## [TASK ITEM]
Please restate word for word each line from the one containing "Click the Обсяг продажів caption" to the last line of the records below, and drop the pictures.

## [MATERIAL FOR THE TASK]
========
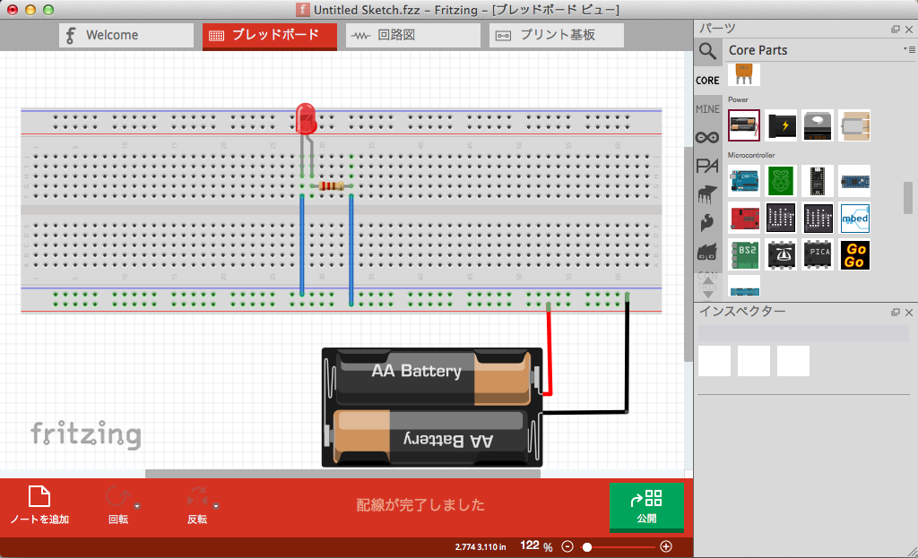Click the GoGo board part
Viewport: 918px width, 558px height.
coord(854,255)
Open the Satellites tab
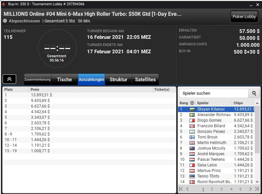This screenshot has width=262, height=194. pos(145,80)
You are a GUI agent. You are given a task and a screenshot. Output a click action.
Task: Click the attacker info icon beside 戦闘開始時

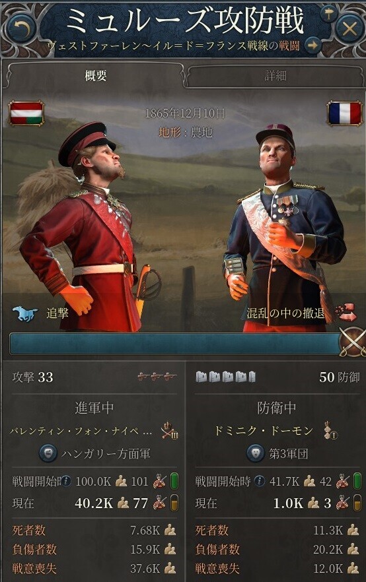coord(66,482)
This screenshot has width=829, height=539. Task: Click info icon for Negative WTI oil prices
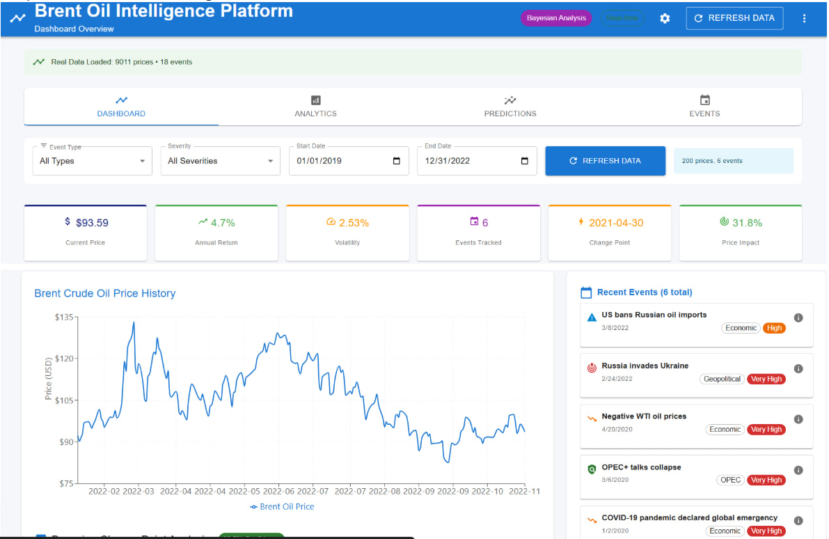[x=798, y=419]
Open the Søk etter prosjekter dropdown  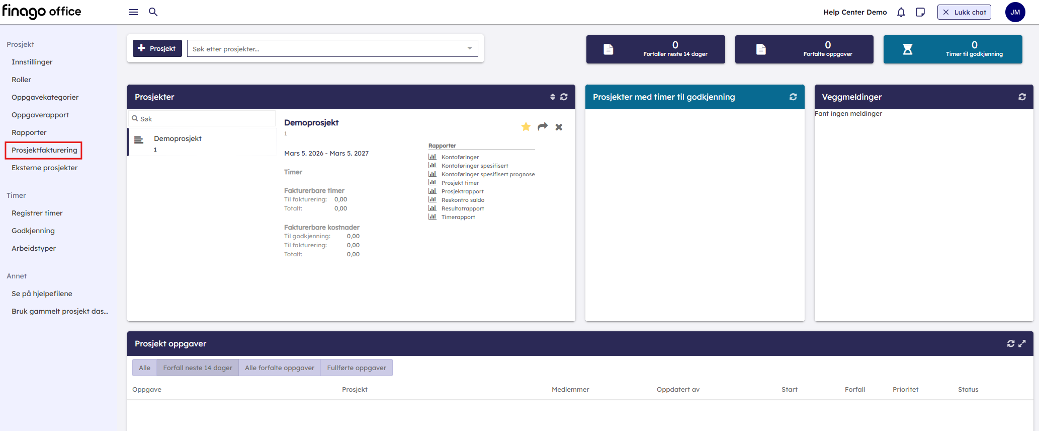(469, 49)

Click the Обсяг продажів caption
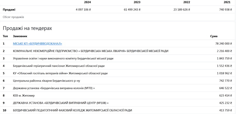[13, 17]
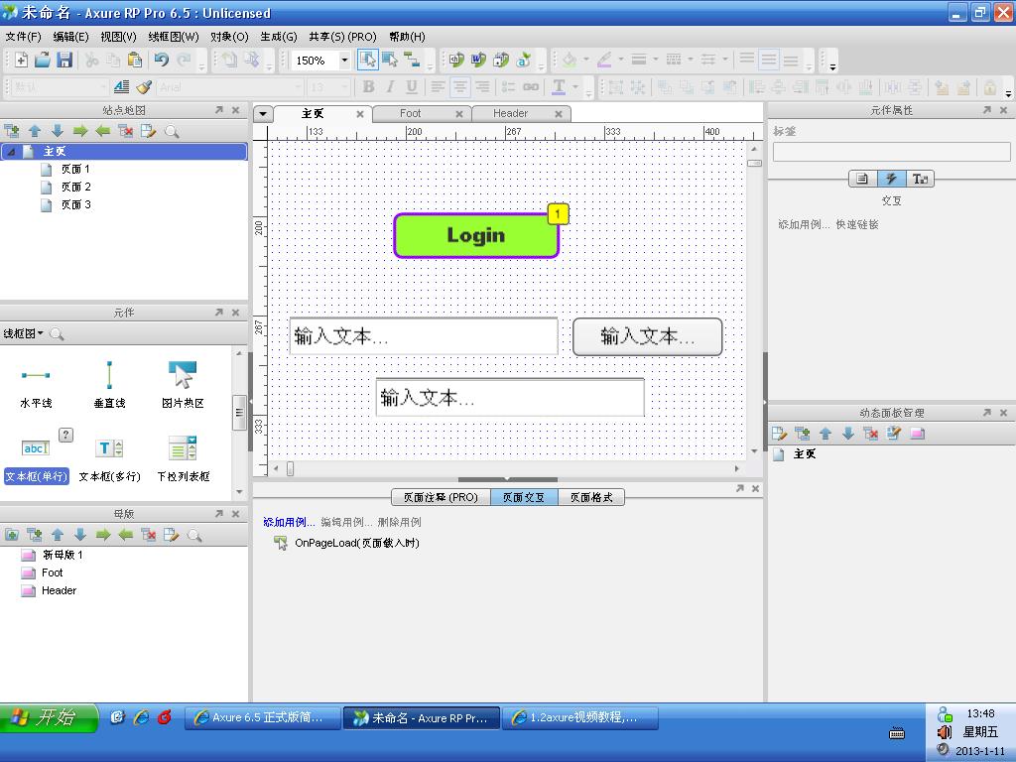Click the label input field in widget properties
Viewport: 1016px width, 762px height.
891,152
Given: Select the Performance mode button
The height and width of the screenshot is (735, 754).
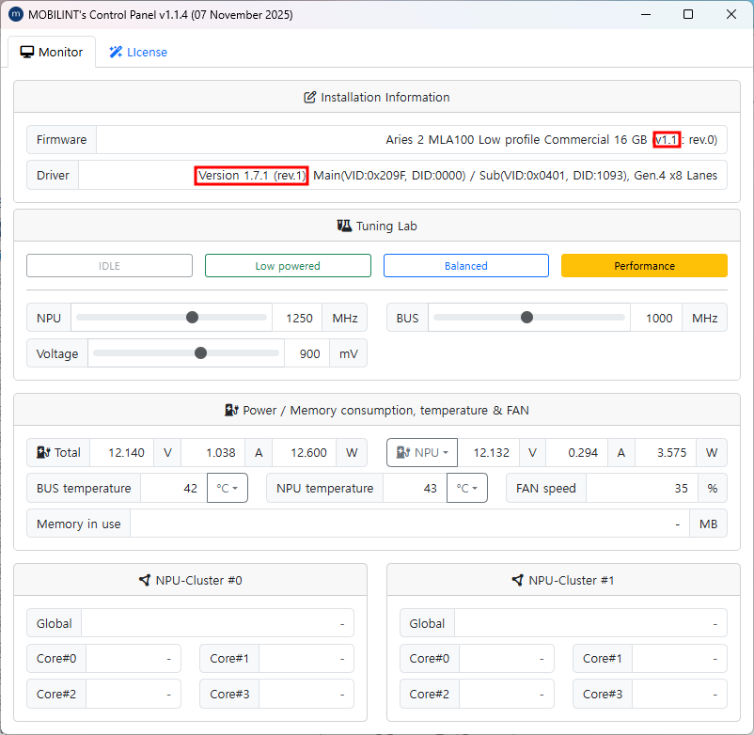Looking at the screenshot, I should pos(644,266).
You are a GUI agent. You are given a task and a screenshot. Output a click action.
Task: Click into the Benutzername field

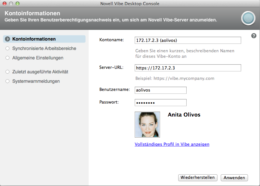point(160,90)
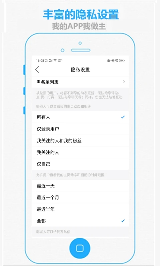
========
## [PROBLEM SOLUTION]
Click the Обсяг продажів caption
[13, 17]
Click the label input field in widget properties
Viewport: 1016px width, 762px height.
891,152
Given: Select the Performance mode button
The height and width of the screenshot is (735, 754).
Looking at the screenshot, I should pos(644,266).
You are a GUI agent. You are given a task and a screenshot. Output a click action.
Task: Click into the Benutzername field

point(160,90)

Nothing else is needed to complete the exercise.